What you need to do: Your answer must be the lines of the entries below, exactly as written, from the first line through the line containing "Expand the chevron".

Excerpts from a dataset:
= Beginning of Section =

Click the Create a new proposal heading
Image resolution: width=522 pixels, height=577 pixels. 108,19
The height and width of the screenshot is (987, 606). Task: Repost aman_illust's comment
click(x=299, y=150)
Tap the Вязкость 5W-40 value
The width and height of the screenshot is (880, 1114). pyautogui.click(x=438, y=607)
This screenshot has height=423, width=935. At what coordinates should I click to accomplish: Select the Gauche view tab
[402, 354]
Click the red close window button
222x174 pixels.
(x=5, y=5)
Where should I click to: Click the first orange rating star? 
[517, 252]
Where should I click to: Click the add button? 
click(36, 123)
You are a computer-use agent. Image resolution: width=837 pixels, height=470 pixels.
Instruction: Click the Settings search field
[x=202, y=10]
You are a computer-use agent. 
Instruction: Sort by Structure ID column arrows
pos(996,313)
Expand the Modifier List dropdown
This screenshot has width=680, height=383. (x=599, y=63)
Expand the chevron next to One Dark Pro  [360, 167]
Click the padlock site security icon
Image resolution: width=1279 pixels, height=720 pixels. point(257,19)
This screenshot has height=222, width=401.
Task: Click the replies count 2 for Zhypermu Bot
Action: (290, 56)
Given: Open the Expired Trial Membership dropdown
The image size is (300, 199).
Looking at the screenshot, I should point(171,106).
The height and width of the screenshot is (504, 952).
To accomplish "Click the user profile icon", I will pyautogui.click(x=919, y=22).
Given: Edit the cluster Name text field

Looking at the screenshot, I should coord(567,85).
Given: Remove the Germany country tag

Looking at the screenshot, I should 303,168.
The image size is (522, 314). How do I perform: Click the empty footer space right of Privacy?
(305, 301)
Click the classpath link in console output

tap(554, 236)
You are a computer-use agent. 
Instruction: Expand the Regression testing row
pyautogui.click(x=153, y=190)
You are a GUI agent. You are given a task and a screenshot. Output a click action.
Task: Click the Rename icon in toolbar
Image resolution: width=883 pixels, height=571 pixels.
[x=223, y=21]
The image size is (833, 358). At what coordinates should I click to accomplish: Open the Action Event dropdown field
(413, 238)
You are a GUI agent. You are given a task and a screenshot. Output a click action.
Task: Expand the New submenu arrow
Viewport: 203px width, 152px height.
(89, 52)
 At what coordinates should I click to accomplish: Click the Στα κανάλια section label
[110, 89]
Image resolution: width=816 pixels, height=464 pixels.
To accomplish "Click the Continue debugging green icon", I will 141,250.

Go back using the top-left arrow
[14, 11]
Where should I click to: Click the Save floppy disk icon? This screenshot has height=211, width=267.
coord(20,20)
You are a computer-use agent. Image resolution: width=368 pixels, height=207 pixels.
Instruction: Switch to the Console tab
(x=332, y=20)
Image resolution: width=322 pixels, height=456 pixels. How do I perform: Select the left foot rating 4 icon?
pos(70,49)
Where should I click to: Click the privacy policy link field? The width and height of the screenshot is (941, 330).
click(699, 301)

= End of Section =

Solution for this problem:
Click the Create a new proposal heading
Image resolution: width=522 pixels, height=577 pixels. 108,19
The height and width of the screenshot is (987, 606). Task: Repost aman_illust's comment
click(x=299, y=150)
Tap the Вязкость 5W-40 value
The width and height of the screenshot is (880, 1114). pyautogui.click(x=438, y=607)
This screenshot has height=423, width=935. At what coordinates should I click to accomplish: Select the Gauche view tab
[402, 354]
Click the red close window button
222x174 pixels.
(x=5, y=5)
Where should I click to: Click the first orange rating star? 
[517, 252]
Where should I click to: Click the add button? 
click(36, 123)
You are a computer-use agent. Image resolution: width=837 pixels, height=470 pixels.
Instruction: Click the Settings search field
[x=202, y=10]
You are a computer-use agent. 
Instruction: Sort by Structure ID column arrows
pos(996,313)
Expand the Modifier List dropdown
This screenshot has width=680, height=383. (x=599, y=63)
Expand the chevron next to One Dark Pro  [360, 167]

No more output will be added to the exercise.